* Challenge: Please output the items word for word, from their first line through the line containing "Looking at the screenshot, I should tap(28, 7).", including both of those lines and nothing else.

* Supplied data:
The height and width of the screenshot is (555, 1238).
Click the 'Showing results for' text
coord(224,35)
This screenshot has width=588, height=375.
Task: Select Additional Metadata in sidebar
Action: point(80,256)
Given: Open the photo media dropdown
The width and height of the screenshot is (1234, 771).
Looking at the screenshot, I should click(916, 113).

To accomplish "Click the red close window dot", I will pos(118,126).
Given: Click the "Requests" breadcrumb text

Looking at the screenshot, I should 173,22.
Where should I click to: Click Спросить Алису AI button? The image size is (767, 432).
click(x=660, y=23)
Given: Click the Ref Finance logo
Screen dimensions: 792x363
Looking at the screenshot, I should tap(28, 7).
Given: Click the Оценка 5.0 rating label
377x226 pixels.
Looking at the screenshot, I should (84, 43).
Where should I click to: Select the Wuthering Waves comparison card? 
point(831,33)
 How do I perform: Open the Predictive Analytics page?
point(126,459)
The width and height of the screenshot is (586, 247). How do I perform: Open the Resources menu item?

* Complete output:
The height and width of the screenshot is (555, 1238).
Click the 'Showing results for' text
coord(224,35)
This screenshot has width=588, height=375.
Task: Select Additional Metadata in sidebar
Action: point(80,256)
Given: Open the photo media dropdown
The width and height of the screenshot is (1234, 771).
Looking at the screenshot, I should click(916, 113).

To accomplish "Click the red close window dot", I will pos(118,126).
Given: Click the "Requests" breadcrumb text

Looking at the screenshot, I should 173,22.
Where should I click to: Click Спросить Алису AI button? The image size is (767, 432).
click(x=660, y=23)
Given: Click the Ref Finance logo
Screen dimensions: 792x363
Looking at the screenshot, I should tap(28, 7).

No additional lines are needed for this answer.